Output the lines of the records below exactly, beginning at their first line and ending at the line with "Image resolution: width=1366"; include no pictures.

(Saved entries)
______

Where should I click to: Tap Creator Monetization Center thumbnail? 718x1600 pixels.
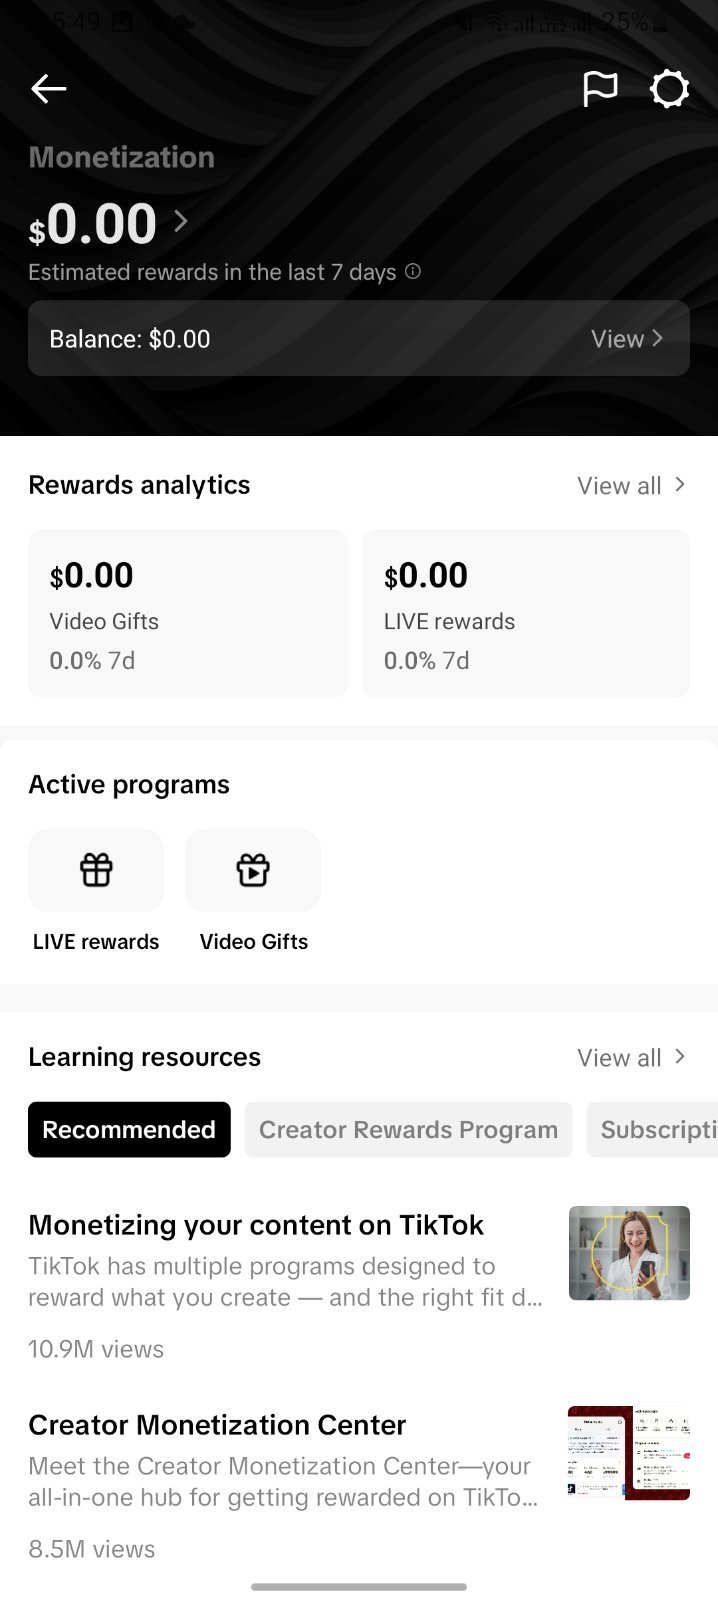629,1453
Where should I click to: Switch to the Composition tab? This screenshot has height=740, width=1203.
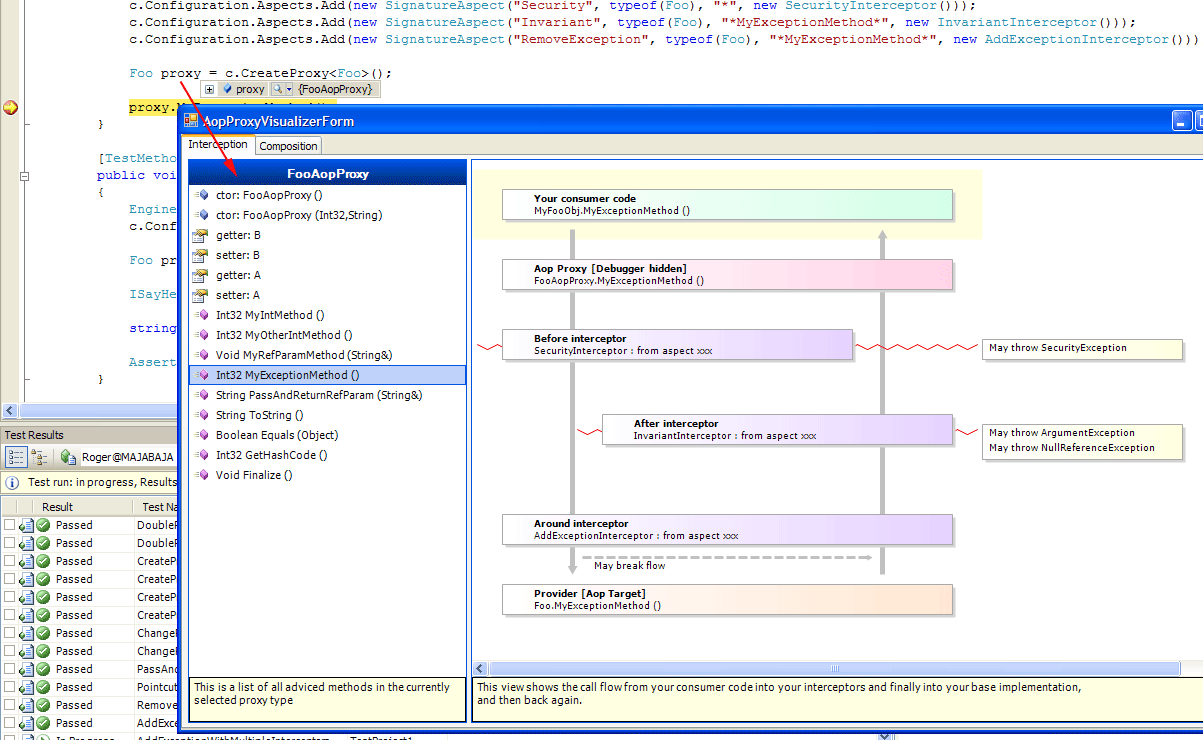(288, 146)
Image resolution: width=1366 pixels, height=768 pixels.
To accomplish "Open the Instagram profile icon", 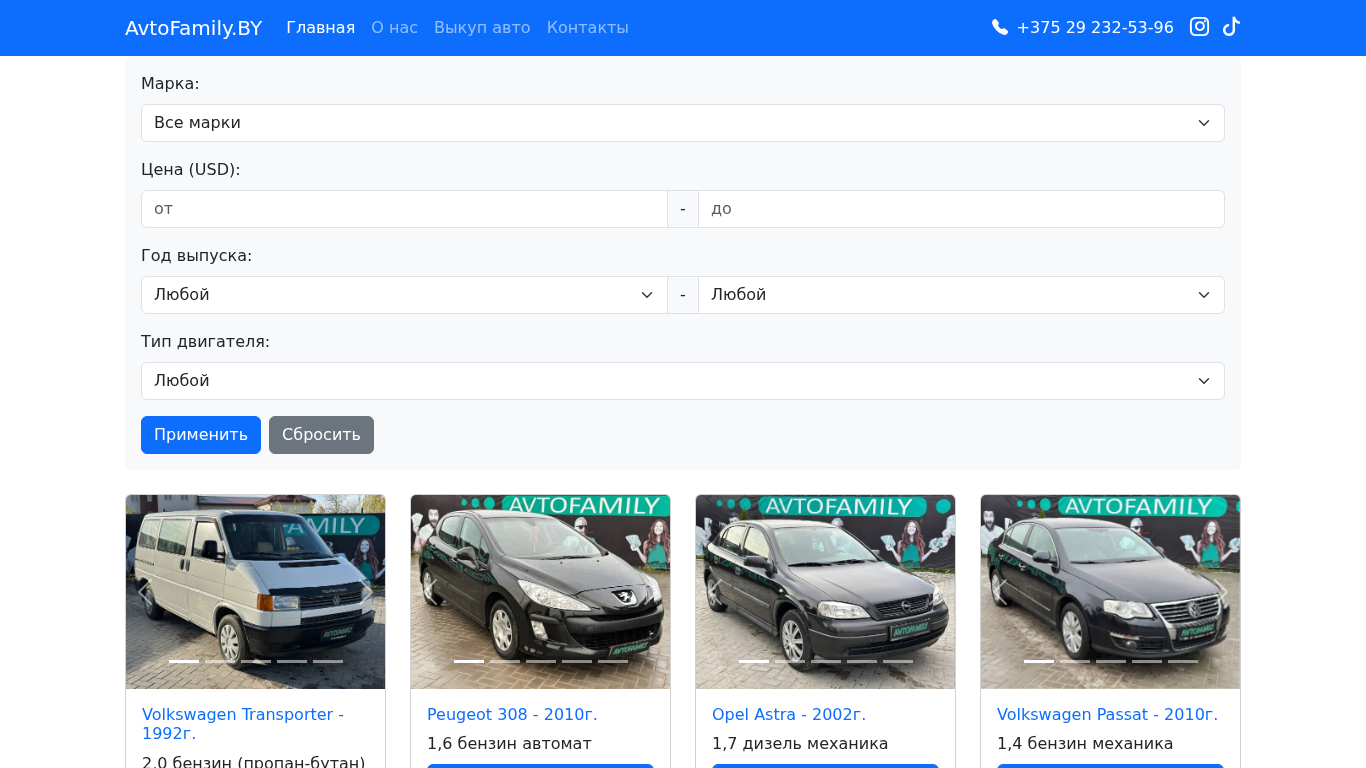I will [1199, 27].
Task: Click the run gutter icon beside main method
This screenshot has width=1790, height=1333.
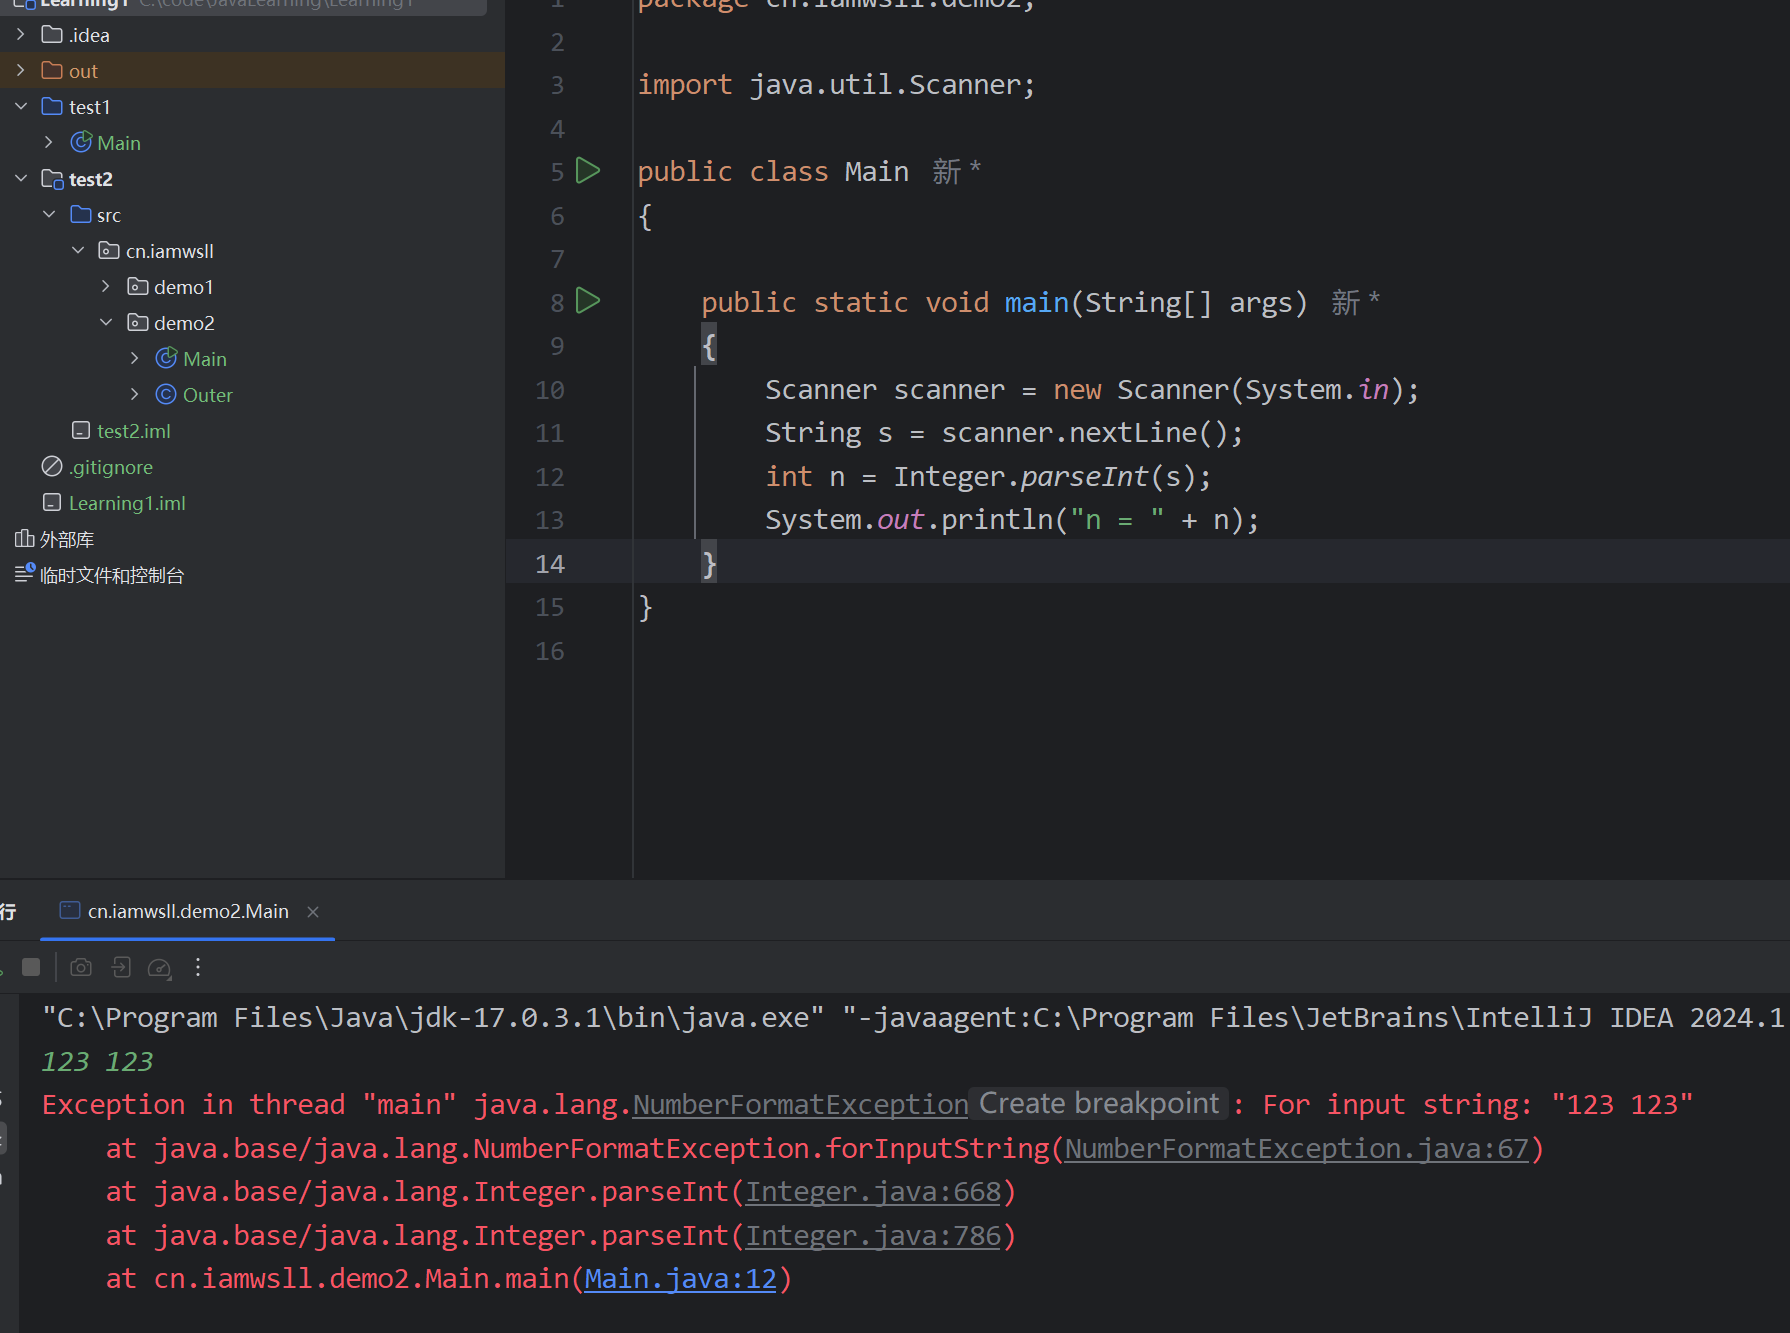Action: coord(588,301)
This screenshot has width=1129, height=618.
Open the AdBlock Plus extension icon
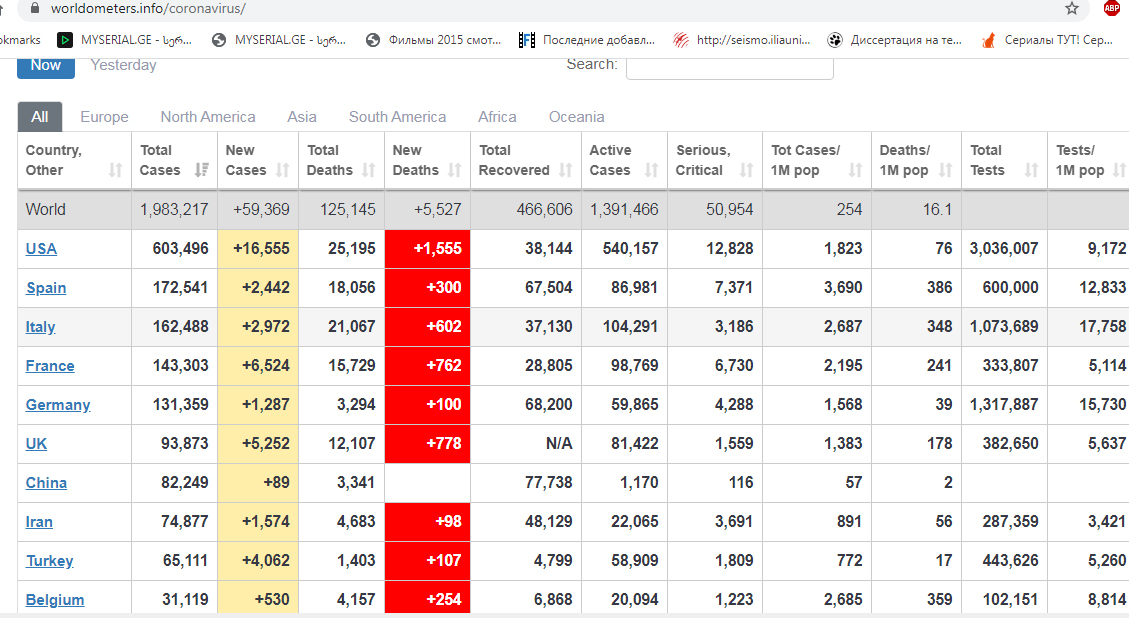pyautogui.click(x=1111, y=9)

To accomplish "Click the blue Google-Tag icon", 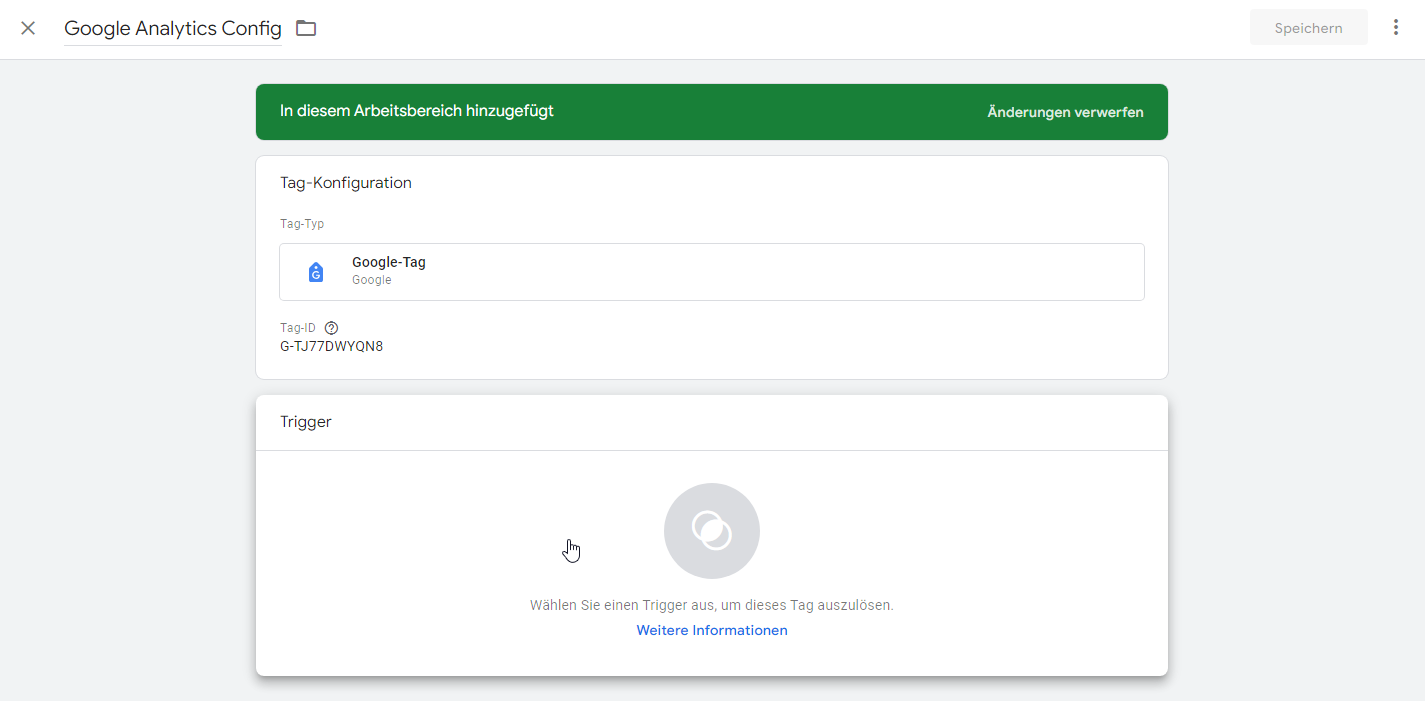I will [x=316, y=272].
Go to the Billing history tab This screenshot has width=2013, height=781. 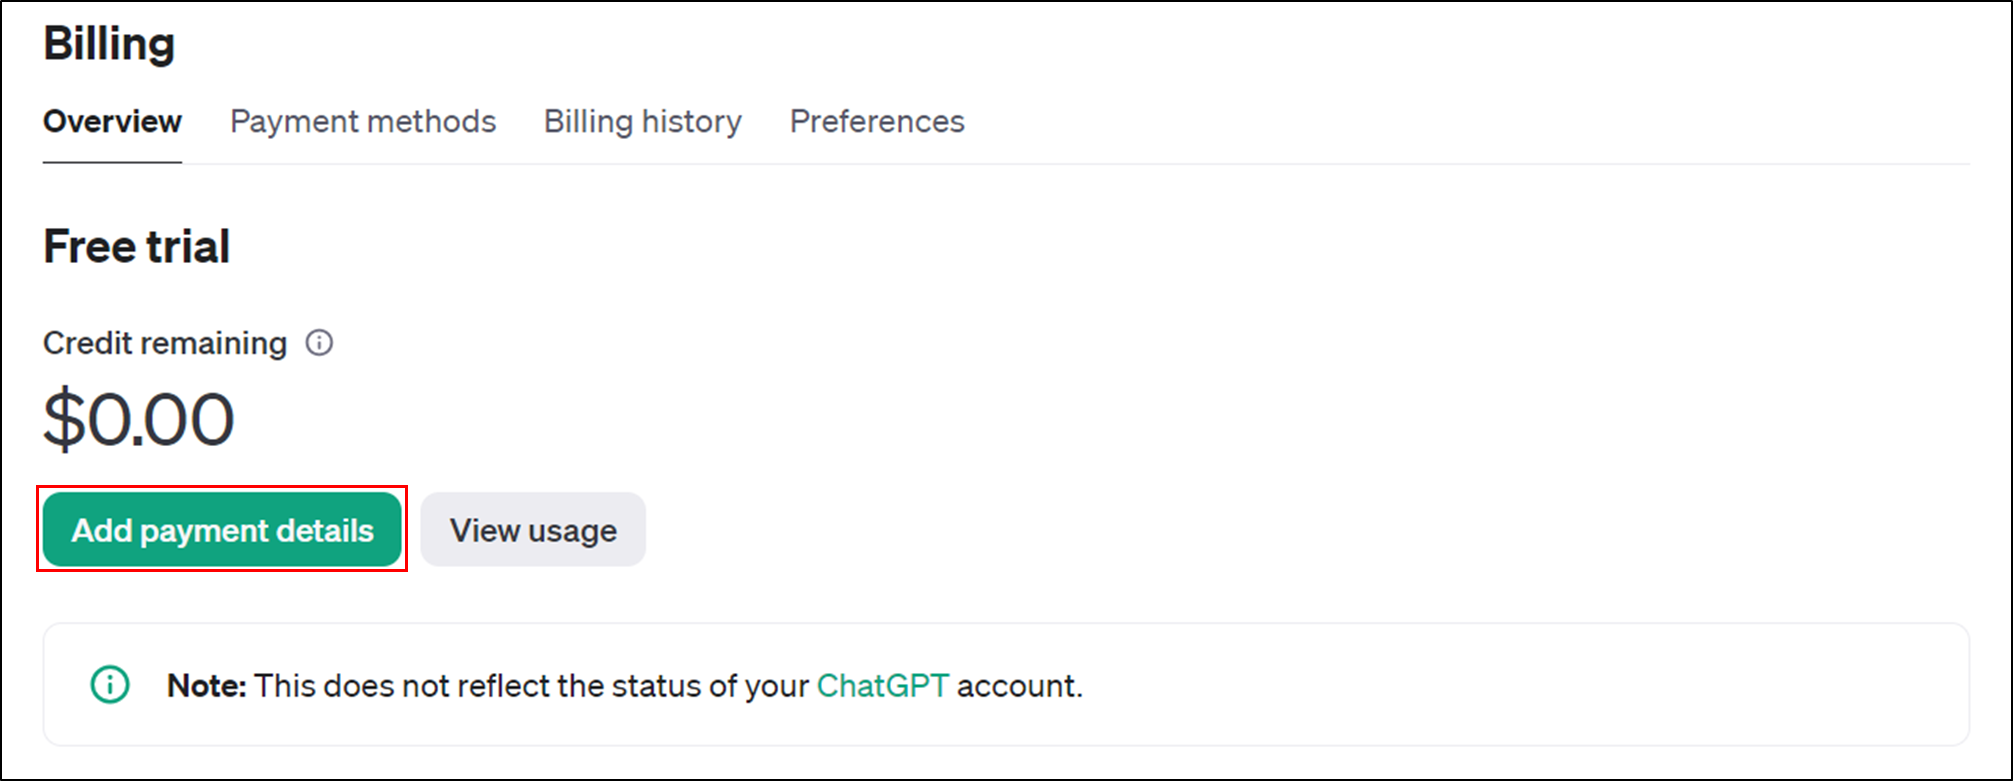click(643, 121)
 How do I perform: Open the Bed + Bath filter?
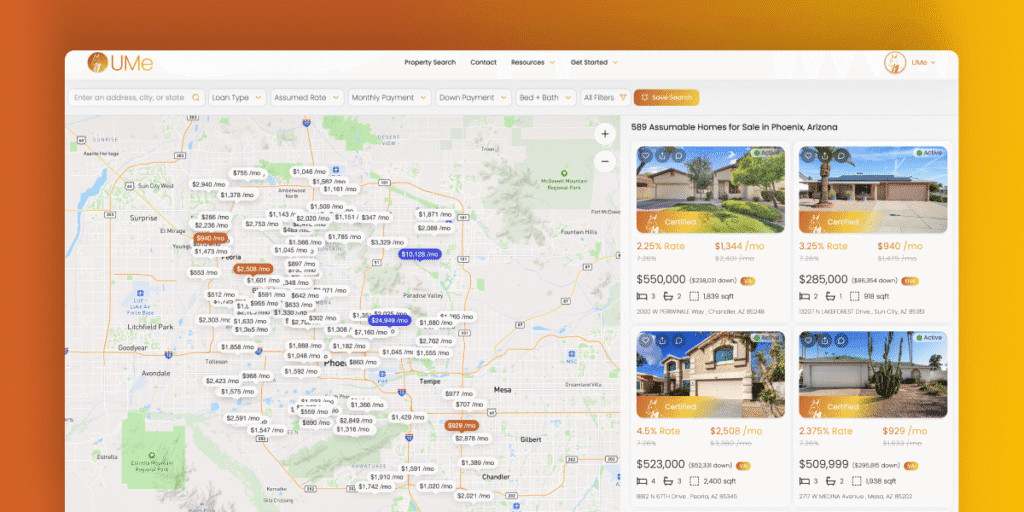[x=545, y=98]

______

(OUTPUT OF THE EXERCISE):
Where should I click to: Tap Creator Monetization Center thumbnail? 718x1600 pixels.
629,1453
Where should I click to: Switch to the Composition tab? This screenshot has height=740, width=1203.
(288, 146)
Image resolution: width=1366 pixels, height=768 pixels.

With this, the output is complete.